§ **What to produce**
Copy each of the following entries word for word.

[Start of Supplied data]

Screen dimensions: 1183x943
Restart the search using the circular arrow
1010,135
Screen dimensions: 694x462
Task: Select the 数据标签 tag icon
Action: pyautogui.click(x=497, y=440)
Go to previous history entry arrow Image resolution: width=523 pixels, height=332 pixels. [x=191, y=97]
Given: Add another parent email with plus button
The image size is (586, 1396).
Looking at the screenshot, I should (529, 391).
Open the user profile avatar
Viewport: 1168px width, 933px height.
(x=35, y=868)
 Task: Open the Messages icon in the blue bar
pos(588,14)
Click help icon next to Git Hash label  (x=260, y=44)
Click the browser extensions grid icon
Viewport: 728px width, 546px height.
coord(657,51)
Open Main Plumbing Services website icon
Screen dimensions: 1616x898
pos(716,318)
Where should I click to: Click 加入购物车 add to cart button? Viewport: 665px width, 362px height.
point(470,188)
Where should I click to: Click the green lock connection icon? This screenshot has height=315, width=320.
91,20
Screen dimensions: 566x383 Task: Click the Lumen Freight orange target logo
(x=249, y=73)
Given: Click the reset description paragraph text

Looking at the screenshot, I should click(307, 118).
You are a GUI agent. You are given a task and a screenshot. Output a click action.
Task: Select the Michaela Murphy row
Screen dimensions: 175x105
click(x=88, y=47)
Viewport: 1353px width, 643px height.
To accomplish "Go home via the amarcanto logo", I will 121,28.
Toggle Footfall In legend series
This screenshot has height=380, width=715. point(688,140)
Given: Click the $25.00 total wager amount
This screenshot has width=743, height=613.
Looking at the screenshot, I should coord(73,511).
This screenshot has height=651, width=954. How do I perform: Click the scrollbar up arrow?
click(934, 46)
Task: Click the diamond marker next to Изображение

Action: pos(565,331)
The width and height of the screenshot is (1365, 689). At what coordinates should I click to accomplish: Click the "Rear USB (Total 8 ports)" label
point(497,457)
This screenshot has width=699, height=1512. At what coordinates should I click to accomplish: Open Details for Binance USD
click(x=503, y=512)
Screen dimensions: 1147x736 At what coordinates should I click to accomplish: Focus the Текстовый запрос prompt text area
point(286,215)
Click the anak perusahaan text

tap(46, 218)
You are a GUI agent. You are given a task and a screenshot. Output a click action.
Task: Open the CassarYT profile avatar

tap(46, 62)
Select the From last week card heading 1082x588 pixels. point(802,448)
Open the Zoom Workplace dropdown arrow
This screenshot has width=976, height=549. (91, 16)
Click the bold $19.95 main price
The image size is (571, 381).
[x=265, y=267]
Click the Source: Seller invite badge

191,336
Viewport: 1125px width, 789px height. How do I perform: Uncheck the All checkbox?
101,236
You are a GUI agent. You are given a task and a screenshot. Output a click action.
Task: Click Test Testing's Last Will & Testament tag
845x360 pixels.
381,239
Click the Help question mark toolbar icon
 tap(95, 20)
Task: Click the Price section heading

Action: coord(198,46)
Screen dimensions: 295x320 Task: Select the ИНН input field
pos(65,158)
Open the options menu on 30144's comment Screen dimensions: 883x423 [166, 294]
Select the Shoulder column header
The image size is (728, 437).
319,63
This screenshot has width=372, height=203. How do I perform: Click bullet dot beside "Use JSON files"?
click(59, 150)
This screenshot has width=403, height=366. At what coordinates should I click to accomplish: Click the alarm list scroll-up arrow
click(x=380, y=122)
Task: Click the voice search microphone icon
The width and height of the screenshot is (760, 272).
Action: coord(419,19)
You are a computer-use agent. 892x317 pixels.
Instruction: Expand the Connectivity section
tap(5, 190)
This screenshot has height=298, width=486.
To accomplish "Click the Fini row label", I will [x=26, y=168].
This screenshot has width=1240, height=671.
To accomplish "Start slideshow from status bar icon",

[End of Supplied data]

§ **Task solution**
Screen dimensions: 1183x943
Restart the search using the circular arrow
1010,135
Screen dimensions: 694x462
Task: Select the 数据标签 tag icon
Action: pyautogui.click(x=497, y=440)
Go to previous history entry arrow Image resolution: width=523 pixels, height=332 pixels. [x=191, y=97]
Given: Add another parent email with plus button
The image size is (586, 1396).
Looking at the screenshot, I should (529, 391).
Open the user profile avatar
Viewport: 1168px width, 933px height.
(x=35, y=868)
 Task: Open the Messages icon in the blue bar
pos(588,14)
Click help icon next to Git Hash label  (x=260, y=44)
Click the browser extensions grid icon
Viewport: 728px width, 546px height.
coord(657,51)
Open Main Plumbing Services website icon
Screen dimensions: 1616x898
pos(716,318)
Where should I click to: Click 加入购物车 add to cart button? Viewport: 665px width, 362px height.
point(470,188)
Where should I click to: Click the green lock connection icon? This screenshot has height=315, width=320.
91,20
Screen dimensions: 566x383 Task: Click the Lumen Freight orange target logo
(x=249, y=73)
Given: Click the reset description paragraph text

Looking at the screenshot, I should click(307, 118).
You are a GUI agent. You are given a task and a screenshot. Output a click action.
Task: Select the Michaela Murphy row
Screen dimensions: 175x105
click(x=88, y=47)
Viewport: 1353px width, 643px height.
To accomplish "Go home via the amarcanto logo", I will 121,28.
Toggle Footfall In legend series
This screenshot has height=380, width=715. point(688,140)
Given: Click the $25.00 total wager amount
This screenshot has width=743, height=613.
Looking at the screenshot, I should coord(73,511).
This screenshot has height=651, width=954. How do I perform: Click the scrollbar up arrow?
click(934, 46)
Task: Click the diamond marker next to Изображение

Action: pos(565,331)
The width and height of the screenshot is (1365, 689). At what coordinates should I click to accomplish: Click the "Rear USB (Total 8 ports)" label
point(497,457)
This screenshot has width=699, height=1512. At what coordinates should I click to accomplish: Open Details for Binance USD
click(x=503, y=512)
Screen dimensions: 1147x736 At what coordinates should I click to accomplish: Focus the Текстовый запрос prompt text area
point(286,215)
Click the anak perusahaan text

tap(46, 218)
You are a GUI agent. You are given a task and a screenshot. Output a click action.
Task: Open the CassarYT profile avatar

tap(46, 62)
Select the From last week card heading 1082x588 pixels. point(802,448)
Open the Zoom Workplace dropdown arrow
This screenshot has width=976, height=549. (91, 16)
Click the bold $19.95 main price
The image size is (571, 381).
[x=265, y=267]
Click the Source: Seller invite badge

191,336
Viewport: 1125px width, 789px height. How do I perform: Uncheck the All checkbox?
101,236
You are a GUI agent. You are given a task and a screenshot. Output a click action.
Task: Click Test Testing's Last Will & Testament tag
845x360 pixels.
381,239
Click the Help question mark toolbar icon
 tap(95, 20)
Task: Click the Price section heading

Action: coord(198,46)
Screen dimensions: 295x320 Task: Select the ИНН input field
pos(65,158)
Open the options menu on 30144's comment Screen dimensions: 883x423 [166, 294]
Select the Shoulder column header
The image size is (728, 437).
319,63
This screenshot has width=372, height=203. How do I perform: Click bullet dot beside "Use JSON files"?
click(59, 150)
This screenshot has width=403, height=366. At what coordinates should I click to accomplish: Click the alarm list scroll-up arrow
click(x=380, y=122)
Task: Click the voice search microphone icon
The width and height of the screenshot is (760, 272).
Action: coord(419,19)
You are a computer-use agent. 892x317 pixels.
Instruction: Expand the Connectivity section
tap(5, 190)
This screenshot has height=298, width=486.
To accomplish "Click the Fini row label", I will [x=26, y=168].
This screenshot has width=1240, height=671.
To accomplish "Start slideshow from status bar icon",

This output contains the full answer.